(Stored items from a collection):
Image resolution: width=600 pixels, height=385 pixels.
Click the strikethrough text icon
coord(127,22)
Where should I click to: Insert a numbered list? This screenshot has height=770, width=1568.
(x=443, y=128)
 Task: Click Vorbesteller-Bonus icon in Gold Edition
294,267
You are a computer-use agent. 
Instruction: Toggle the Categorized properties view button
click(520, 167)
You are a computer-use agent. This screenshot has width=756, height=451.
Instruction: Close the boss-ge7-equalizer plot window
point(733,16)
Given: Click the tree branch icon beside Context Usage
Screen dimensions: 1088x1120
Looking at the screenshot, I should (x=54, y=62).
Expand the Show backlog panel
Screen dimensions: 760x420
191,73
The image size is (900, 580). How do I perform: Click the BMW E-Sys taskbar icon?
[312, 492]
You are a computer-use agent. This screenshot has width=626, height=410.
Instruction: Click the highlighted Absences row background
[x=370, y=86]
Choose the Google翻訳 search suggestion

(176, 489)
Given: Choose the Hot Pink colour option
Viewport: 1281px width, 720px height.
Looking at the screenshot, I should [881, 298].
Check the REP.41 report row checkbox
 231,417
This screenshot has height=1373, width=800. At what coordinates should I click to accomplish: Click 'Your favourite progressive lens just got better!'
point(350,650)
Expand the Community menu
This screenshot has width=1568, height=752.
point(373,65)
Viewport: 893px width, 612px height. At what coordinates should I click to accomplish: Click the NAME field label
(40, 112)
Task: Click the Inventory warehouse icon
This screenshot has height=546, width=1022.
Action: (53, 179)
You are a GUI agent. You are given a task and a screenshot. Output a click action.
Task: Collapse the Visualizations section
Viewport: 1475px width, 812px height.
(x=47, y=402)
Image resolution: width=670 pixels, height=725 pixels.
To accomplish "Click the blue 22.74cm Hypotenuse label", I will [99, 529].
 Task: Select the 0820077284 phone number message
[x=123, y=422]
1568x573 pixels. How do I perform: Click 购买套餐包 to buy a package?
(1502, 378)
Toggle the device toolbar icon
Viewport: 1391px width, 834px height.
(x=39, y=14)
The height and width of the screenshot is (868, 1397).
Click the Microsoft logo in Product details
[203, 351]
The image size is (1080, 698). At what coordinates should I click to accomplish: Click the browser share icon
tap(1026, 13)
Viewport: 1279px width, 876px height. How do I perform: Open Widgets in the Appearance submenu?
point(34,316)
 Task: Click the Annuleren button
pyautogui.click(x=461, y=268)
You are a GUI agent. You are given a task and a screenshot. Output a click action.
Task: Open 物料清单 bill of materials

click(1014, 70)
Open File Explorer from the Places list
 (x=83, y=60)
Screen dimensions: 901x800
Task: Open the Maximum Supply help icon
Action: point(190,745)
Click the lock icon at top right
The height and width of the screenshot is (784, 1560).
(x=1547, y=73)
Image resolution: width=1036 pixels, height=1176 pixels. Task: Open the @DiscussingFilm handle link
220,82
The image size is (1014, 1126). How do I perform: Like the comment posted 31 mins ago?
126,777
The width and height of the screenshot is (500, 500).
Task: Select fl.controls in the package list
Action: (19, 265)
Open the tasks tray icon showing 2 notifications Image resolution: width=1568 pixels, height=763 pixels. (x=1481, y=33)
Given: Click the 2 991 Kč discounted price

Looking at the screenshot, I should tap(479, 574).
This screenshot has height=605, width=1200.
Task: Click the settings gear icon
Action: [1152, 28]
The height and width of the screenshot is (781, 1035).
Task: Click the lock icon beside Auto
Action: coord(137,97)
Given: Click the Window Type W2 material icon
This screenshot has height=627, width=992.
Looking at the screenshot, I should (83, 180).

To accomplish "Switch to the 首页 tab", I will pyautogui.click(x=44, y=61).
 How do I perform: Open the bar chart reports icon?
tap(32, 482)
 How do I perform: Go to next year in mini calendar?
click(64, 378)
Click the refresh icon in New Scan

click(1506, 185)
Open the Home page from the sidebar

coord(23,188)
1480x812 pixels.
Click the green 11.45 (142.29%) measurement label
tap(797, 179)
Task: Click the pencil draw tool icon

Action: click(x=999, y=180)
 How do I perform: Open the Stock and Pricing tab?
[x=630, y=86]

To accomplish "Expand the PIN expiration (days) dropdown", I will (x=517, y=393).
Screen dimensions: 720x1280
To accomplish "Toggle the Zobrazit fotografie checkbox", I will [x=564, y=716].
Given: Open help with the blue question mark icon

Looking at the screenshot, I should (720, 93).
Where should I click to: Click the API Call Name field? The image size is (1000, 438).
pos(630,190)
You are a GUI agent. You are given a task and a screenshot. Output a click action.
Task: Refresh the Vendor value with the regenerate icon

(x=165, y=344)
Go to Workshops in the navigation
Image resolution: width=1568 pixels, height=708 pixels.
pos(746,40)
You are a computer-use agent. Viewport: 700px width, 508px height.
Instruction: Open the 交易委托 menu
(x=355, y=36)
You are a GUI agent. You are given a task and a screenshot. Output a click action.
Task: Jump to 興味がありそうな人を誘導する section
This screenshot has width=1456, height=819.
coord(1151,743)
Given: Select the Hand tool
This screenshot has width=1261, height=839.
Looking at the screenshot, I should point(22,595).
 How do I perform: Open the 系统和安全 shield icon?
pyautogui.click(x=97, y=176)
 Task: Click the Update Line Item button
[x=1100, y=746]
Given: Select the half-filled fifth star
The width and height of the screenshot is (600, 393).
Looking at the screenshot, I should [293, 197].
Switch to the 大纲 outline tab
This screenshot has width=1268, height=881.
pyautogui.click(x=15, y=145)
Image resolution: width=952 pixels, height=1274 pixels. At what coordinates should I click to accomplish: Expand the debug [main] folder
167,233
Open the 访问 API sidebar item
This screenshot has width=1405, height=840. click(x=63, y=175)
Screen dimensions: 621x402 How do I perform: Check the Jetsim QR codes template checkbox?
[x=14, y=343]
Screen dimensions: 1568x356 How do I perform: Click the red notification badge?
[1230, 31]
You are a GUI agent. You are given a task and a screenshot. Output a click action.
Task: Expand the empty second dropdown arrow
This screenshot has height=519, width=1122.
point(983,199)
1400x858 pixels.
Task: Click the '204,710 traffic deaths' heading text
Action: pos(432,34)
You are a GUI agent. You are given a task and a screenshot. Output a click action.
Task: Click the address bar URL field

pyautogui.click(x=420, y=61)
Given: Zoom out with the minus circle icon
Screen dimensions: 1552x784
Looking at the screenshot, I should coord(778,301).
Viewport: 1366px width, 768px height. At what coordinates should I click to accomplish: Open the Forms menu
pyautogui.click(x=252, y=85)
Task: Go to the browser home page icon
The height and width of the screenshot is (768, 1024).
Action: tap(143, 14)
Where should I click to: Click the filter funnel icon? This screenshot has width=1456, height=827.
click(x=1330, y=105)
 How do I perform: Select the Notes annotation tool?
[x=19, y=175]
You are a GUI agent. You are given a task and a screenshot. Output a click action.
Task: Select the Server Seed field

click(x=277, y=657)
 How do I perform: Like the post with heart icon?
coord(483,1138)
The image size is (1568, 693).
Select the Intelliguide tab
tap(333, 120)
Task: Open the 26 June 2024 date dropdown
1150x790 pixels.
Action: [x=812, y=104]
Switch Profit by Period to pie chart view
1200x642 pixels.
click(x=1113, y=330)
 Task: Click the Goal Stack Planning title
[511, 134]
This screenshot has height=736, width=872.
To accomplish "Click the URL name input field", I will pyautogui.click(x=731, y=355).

(Instruction): Rewrite all of the rows above, replacing each occurrence of "computer-use agent" with "screen automation assistant" and leaving everything else unchanged.

(Full solution):
Image resolution: width=600 pixels, height=385 pixels.
Click the strikethrough text icon
coord(127,22)
Where should I click to: Insert a numbered list? This screenshot has height=770, width=1568.
(x=443, y=128)
 Task: Click Vorbesteller-Bonus icon in Gold Edition
294,267
You are a screen automation assistant. 
Instruction: Toggle the Categorized properties view button
click(520, 167)
You are a screen automation assistant. This screenshot has width=756, height=451.
Instruction: Close the boss-ge7-equalizer plot window
point(733,16)
Given: Click the tree branch icon beside Context Usage
Screen dimensions: 1088x1120
Looking at the screenshot, I should (x=54, y=62).
Expand the Show backlog panel
Screen dimensions: 760x420
191,73
The image size is (900, 580). How do I perform: Click the BMW E-Sys taskbar icon?
[312, 492]
You are a screen automation assistant. This screenshot has width=626, height=410.
Instruction: Click the highlighted Absences row background
[x=370, y=86]
Choose the Google翻訳 search suggestion

(176, 489)
Given: Choose the Hot Pink colour option
Viewport: 1281px width, 720px height.
Looking at the screenshot, I should [881, 298].
Check the REP.41 report row checkbox
 231,417
This screenshot has height=1373, width=800. At what coordinates should I click to accomplish: Click 'Your favourite progressive lens just got better!'
point(350,650)
Expand the Community menu
This screenshot has width=1568, height=752.
point(373,65)
Viewport: 893px width, 612px height. At what coordinates should I click to accomplish: Click the NAME field label
(40, 112)
Task: Click the Inventory warehouse icon
This screenshot has height=546, width=1022.
Action: (53, 179)
You are a GUI agent. You are given a task and a screenshot. Output a click action.
Task: Collapse the Visualizations section
Viewport: 1475px width, 812px height.
(x=47, y=402)
Image resolution: width=670 pixels, height=725 pixels.
To accomplish "Click the blue 22.74cm Hypotenuse label", I will [99, 529].
 Task: Select the 0820077284 phone number message
[x=123, y=422]
1568x573 pixels. How do I perform: Click 购买套餐包 to buy a package?
(1502, 378)
Toggle the device toolbar icon
Viewport: 1391px width, 834px height.
(x=39, y=14)
The height and width of the screenshot is (868, 1397).
Click the Microsoft logo in Product details
[203, 351]
The image size is (1080, 698). At what coordinates should I click to accomplish: Click the browser share icon
tap(1026, 13)
Viewport: 1279px width, 876px height. How do I perform: Open Widgets in the Appearance submenu?
point(34,316)
 Task: Click the Annuleren button
pyautogui.click(x=461, y=268)
You are a GUI agent. You are given a task and a screenshot. Output a click action.
Task: Open 物料清单 bill of materials

click(1014, 70)
Open File Explorer from the Places list
 (x=83, y=60)
Screen dimensions: 901x800
Task: Open the Maximum Supply help icon
Action: point(190,745)
Click the lock icon at top right
The height and width of the screenshot is (784, 1560).
(x=1547, y=73)
Image resolution: width=1036 pixels, height=1176 pixels. Task: Open the @DiscussingFilm handle link
220,82
The image size is (1014, 1126). How do I perform: Like the comment posted 31 mins ago?
126,777
The width and height of the screenshot is (500, 500).
Task: Select fl.controls in the package list
Action: (19, 265)
Open the tasks tray icon showing 2 notifications Image resolution: width=1568 pixels, height=763 pixels. (x=1481, y=33)
Given: Click the 2 991 Kč discounted price

Looking at the screenshot, I should tap(479, 574).
This screenshot has height=605, width=1200.
Task: Click the settings gear icon
Action: [1152, 28]
The height and width of the screenshot is (781, 1035).
Task: Click the lock icon beside Auto
Action: coord(137,97)
Given: Click the Window Type W2 material icon
This screenshot has height=627, width=992.
Looking at the screenshot, I should (83, 180).

To accomplish "Switch to the 首页 tab", I will pyautogui.click(x=44, y=61).
 How do I perform: Open the bar chart reports icon?
tap(32, 482)
 How do I perform: Go to next year in mini calendar?
click(64, 378)
Click the refresh icon in New Scan

click(1506, 185)
Open the Home page from the sidebar

coord(23,188)
1480x812 pixels.
Click the green 11.45 (142.29%) measurement label
tap(797, 179)
Task: Click the pencil draw tool icon

Action: click(x=999, y=180)
 How do I perform: Open the Stock and Pricing tab?
[x=630, y=86]

To accomplish "Expand the PIN expiration (days) dropdown", I will (x=517, y=393).
Screen dimensions: 720x1280
To accomplish "Toggle the Zobrazit fotografie checkbox", I will [x=564, y=716].
Given: Open help with the blue question mark icon

Looking at the screenshot, I should (720, 93).
Where should I click to: Click the API Call Name field? The image size is (1000, 438).
pos(630,190)
You are a GUI agent. You are given a task and a screenshot. Output a click action.
Task: Refresh the Vendor value with the regenerate icon

(x=165, y=344)
Go to Workshops in the navigation
Image resolution: width=1568 pixels, height=708 pixels.
pos(746,40)
You are a screen automation assistant. Viewport: 700px width, 508px height.
Instruction: Open the 交易委托 menu
(x=355, y=36)
You are a GUI agent. You are given a task and a screenshot. Output a click action.
Task: Jump to 興味がありそうな人を誘導する section
This screenshot has width=1456, height=819.
coord(1151,743)
Given: Select the Hand tool
This screenshot has width=1261, height=839.
Looking at the screenshot, I should point(22,595).
 How do I perform: Open the 系统和安全 shield icon?
pyautogui.click(x=97, y=176)
 Task: Click the Update Line Item button
[x=1100, y=746]
Given: Select the half-filled fifth star
The width and height of the screenshot is (600, 393).
Looking at the screenshot, I should [293, 197].
Switch to the 大纲 outline tab
This screenshot has width=1268, height=881.
pyautogui.click(x=15, y=145)
Image resolution: width=952 pixels, height=1274 pixels. At what coordinates should I click to accomplish: Expand the debug [main] folder
167,233
Open the 访问 API sidebar item
This screenshot has width=1405, height=840. click(x=63, y=175)
Screen dimensions: 621x402 How do I perform: Check the Jetsim QR codes template checkbox?
[x=14, y=343]
Screen dimensions: 1568x356 How do I perform: Click the red notification badge?
[1230, 31]
You are a GUI agent. You are given a task and a screenshot. Output a click action.
Task: Expand the empty second dropdown arrow
This screenshot has height=519, width=1122.
point(983,199)
1400x858 pixels.
Task: Click the '204,710 traffic deaths' heading text
Action: pos(432,34)
You are a GUI agent. You are given a task and a screenshot. Output a click action.
Task: Click the address bar URL field

pyautogui.click(x=420, y=61)
Given: Zoom out with the minus circle icon
Screen dimensions: 1552x784
Looking at the screenshot, I should coord(778,301).
Viewport: 1366px width, 768px height. At what coordinates should I click to accomplish: Open the Forms menu
pyautogui.click(x=252, y=85)
Task: Go to the browser home page icon
The height and width of the screenshot is (768, 1024).
Action: tap(143, 14)
Where should I click to: Click the filter funnel icon? This screenshot has width=1456, height=827.
click(x=1330, y=105)
 How do I perform: Select the Notes annotation tool?
[x=19, y=175]
You are a GUI agent. You are given a task and a screenshot. Output a click action.
Task: Select the Server Seed field

click(x=277, y=657)
 How do I perform: Like the post with heart icon?
coord(483,1138)
The image size is (1568, 693).
Select the Intelliguide tab
tap(333, 120)
Task: Open the 26 June 2024 date dropdown
1150x790 pixels.
Action: [x=812, y=104]
Switch Profit by Period to pie chart view
1200x642 pixels.
click(x=1113, y=330)
 Task: Click the Goal Stack Planning title
[511, 134]
This screenshot has height=736, width=872.
To accomplish "Click the URL name input field", I will pyautogui.click(x=731, y=355).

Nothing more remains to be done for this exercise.